▸ **What you are asked to do**
Copy the material from its first line through the line containing "tap(201, 165)", changing "URL address bar" to "browser address bar" and keeping everything else the same.

(Material on target coordinates)
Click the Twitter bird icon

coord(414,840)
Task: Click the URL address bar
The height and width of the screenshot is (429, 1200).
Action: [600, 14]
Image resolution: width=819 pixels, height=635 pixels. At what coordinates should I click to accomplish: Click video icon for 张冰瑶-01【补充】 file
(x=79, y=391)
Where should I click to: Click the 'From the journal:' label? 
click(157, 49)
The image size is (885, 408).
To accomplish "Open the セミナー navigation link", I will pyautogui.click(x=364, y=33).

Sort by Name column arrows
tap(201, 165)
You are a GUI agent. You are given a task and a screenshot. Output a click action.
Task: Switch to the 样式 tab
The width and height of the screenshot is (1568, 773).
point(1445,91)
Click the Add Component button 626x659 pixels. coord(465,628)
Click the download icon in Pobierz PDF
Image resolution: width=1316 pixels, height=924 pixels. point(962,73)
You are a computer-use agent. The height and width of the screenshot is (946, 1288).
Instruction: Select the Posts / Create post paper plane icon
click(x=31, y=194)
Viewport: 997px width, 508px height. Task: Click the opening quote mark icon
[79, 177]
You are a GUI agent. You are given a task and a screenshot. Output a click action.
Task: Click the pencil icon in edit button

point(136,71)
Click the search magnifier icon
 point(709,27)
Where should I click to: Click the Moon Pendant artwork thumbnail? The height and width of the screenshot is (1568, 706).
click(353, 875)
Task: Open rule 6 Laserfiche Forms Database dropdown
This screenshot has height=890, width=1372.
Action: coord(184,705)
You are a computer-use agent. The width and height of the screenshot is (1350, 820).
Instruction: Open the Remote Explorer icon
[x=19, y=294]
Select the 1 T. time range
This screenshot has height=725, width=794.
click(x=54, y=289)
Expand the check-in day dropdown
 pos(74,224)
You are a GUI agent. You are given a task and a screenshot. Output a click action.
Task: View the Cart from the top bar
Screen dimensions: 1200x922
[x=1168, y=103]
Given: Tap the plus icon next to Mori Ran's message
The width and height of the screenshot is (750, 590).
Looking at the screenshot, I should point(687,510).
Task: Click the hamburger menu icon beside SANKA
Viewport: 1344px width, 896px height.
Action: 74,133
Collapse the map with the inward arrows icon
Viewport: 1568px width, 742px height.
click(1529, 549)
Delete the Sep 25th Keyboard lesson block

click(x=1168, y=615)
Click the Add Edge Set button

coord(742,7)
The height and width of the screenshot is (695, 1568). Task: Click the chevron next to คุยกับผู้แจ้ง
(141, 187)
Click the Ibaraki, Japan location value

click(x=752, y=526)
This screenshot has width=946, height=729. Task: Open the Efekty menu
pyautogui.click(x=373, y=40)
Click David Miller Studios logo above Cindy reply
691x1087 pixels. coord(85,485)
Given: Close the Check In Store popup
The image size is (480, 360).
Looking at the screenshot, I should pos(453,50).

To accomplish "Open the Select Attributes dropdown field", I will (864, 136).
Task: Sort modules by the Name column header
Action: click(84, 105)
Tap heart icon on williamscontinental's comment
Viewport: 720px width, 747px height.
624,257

▸ **Solution to this problem**
Click the Twitter bird icon

coord(414,840)
Task: Click the browser address bar
The height and width of the screenshot is (429, 1200).
Action: [600, 14]
Image resolution: width=819 pixels, height=635 pixels. At what coordinates should I click to accomplish: Click video icon for 张冰瑶-01【补充】 file
(x=79, y=391)
Where should I click to: Click the 'From the journal:' label? 
click(157, 49)
The image size is (885, 408).
To accomplish "Open the セミナー navigation link", I will pyautogui.click(x=364, y=33).

Sort by Name column arrows
tap(201, 165)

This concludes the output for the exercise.